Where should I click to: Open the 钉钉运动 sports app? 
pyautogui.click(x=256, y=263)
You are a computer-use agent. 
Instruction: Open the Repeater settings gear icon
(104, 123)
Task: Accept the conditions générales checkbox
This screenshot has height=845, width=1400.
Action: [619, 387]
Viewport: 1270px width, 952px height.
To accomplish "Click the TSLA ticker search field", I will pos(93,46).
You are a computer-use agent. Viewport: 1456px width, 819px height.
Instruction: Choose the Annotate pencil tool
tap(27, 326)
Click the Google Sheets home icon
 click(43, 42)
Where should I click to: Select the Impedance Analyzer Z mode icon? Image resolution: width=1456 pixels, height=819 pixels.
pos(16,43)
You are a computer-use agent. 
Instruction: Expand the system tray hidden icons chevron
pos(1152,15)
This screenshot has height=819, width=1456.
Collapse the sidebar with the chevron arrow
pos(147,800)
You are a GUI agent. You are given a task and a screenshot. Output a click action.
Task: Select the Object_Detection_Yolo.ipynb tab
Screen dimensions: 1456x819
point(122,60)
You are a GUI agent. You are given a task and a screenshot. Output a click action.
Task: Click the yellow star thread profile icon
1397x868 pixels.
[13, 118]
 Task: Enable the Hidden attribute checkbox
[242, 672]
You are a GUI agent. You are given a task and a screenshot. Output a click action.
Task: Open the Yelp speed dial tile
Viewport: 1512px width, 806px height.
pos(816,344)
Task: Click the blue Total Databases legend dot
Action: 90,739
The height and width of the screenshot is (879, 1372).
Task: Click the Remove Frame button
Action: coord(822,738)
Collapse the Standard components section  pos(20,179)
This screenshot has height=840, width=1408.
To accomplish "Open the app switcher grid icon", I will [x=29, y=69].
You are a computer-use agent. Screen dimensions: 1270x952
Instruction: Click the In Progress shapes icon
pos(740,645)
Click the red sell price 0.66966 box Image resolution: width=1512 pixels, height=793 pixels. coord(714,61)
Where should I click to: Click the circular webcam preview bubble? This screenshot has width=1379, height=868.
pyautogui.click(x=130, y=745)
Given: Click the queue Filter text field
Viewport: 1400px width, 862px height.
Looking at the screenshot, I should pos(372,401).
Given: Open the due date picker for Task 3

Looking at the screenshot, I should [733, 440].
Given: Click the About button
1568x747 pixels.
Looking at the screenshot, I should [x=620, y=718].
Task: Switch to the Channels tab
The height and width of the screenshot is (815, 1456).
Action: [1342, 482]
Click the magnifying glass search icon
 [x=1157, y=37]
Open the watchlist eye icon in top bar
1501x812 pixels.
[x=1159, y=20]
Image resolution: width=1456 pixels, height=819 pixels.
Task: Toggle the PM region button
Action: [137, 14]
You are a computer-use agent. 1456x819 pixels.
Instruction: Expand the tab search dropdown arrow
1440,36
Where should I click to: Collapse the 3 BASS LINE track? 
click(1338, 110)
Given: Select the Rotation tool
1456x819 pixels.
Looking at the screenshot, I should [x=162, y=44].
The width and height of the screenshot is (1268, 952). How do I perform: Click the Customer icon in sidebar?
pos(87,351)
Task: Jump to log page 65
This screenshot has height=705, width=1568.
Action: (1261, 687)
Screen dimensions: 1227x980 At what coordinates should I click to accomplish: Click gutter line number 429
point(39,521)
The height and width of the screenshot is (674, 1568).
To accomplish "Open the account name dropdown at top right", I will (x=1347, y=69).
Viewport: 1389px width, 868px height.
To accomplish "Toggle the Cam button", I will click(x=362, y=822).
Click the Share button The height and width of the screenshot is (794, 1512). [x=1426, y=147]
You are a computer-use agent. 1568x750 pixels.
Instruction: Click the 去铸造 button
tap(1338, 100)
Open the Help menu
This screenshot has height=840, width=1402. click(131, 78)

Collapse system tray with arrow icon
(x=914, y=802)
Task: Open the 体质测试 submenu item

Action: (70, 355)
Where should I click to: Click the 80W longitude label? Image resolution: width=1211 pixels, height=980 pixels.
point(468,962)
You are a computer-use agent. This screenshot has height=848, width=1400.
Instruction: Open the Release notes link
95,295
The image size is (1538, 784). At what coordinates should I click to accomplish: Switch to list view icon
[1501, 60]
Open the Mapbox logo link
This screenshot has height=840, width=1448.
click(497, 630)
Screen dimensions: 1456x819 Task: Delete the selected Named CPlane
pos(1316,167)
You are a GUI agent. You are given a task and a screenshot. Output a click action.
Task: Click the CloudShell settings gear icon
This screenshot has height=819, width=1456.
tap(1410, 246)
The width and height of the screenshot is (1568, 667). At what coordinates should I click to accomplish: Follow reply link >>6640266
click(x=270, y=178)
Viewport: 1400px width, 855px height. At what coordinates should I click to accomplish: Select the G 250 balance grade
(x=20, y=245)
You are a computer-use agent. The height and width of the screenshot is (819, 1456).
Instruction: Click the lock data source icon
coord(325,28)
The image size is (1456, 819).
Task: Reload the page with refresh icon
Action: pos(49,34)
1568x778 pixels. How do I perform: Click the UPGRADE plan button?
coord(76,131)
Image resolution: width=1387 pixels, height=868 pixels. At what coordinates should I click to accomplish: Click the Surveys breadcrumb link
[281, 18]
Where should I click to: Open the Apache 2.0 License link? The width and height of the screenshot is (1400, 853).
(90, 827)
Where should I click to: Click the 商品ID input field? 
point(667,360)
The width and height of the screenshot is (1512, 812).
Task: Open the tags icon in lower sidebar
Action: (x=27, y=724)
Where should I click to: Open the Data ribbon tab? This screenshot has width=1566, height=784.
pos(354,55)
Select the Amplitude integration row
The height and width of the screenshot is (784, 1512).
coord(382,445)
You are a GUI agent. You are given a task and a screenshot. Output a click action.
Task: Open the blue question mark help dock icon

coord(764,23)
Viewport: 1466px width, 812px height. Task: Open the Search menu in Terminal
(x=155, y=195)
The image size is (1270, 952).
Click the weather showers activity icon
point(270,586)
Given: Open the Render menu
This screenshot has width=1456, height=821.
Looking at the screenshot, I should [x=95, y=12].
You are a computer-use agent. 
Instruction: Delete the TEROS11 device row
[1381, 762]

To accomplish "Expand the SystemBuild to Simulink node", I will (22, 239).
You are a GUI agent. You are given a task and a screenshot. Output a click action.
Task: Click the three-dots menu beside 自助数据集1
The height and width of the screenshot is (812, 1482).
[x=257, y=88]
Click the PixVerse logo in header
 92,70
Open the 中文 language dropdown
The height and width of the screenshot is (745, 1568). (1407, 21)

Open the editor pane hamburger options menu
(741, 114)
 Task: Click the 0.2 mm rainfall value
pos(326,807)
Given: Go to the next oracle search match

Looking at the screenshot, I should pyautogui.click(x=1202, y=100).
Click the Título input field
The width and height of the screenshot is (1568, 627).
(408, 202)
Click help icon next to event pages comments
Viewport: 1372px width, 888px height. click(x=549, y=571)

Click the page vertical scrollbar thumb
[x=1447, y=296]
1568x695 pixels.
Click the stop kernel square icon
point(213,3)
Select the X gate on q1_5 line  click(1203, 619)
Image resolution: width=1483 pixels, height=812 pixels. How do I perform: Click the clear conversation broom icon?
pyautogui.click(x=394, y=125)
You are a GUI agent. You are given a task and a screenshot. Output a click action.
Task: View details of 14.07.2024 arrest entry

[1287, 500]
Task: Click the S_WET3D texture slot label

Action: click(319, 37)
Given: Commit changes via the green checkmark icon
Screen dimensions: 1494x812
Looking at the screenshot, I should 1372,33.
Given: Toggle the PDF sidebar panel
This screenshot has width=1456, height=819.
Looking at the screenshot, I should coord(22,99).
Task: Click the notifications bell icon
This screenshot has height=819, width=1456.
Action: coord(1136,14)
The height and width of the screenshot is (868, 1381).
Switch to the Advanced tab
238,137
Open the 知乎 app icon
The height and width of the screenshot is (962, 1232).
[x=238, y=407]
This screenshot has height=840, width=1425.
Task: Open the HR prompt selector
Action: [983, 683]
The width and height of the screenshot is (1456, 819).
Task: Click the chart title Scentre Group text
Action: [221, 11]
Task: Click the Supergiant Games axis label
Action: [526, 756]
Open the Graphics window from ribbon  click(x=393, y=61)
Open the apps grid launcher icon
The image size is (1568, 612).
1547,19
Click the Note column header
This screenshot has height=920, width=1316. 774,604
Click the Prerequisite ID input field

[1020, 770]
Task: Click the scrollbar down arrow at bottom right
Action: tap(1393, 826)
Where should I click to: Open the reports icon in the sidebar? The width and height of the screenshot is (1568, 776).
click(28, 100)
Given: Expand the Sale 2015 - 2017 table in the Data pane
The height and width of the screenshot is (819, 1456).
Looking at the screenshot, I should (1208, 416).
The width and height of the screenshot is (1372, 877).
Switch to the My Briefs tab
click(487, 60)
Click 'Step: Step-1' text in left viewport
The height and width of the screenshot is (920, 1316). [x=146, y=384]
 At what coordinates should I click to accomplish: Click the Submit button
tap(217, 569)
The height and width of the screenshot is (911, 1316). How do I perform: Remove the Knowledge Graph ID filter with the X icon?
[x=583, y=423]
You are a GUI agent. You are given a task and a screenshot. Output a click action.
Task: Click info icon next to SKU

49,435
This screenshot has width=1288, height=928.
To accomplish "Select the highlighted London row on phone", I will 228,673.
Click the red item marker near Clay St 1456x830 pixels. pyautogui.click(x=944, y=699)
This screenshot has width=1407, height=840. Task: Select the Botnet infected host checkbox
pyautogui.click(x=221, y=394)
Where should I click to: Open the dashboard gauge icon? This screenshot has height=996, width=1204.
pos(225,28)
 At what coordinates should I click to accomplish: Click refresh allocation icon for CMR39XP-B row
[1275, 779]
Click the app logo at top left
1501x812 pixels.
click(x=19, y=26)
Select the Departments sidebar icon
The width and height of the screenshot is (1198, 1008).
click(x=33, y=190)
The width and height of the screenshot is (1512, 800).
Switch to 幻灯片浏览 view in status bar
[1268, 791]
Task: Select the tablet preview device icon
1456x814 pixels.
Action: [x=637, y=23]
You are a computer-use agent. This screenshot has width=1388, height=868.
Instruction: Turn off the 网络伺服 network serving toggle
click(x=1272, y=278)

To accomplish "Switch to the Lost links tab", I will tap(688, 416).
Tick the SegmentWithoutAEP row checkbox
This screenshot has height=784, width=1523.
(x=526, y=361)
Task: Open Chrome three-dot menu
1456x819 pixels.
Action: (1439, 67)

———

From the material above, give the number of lines that contain the string "grid", without any added remark.

2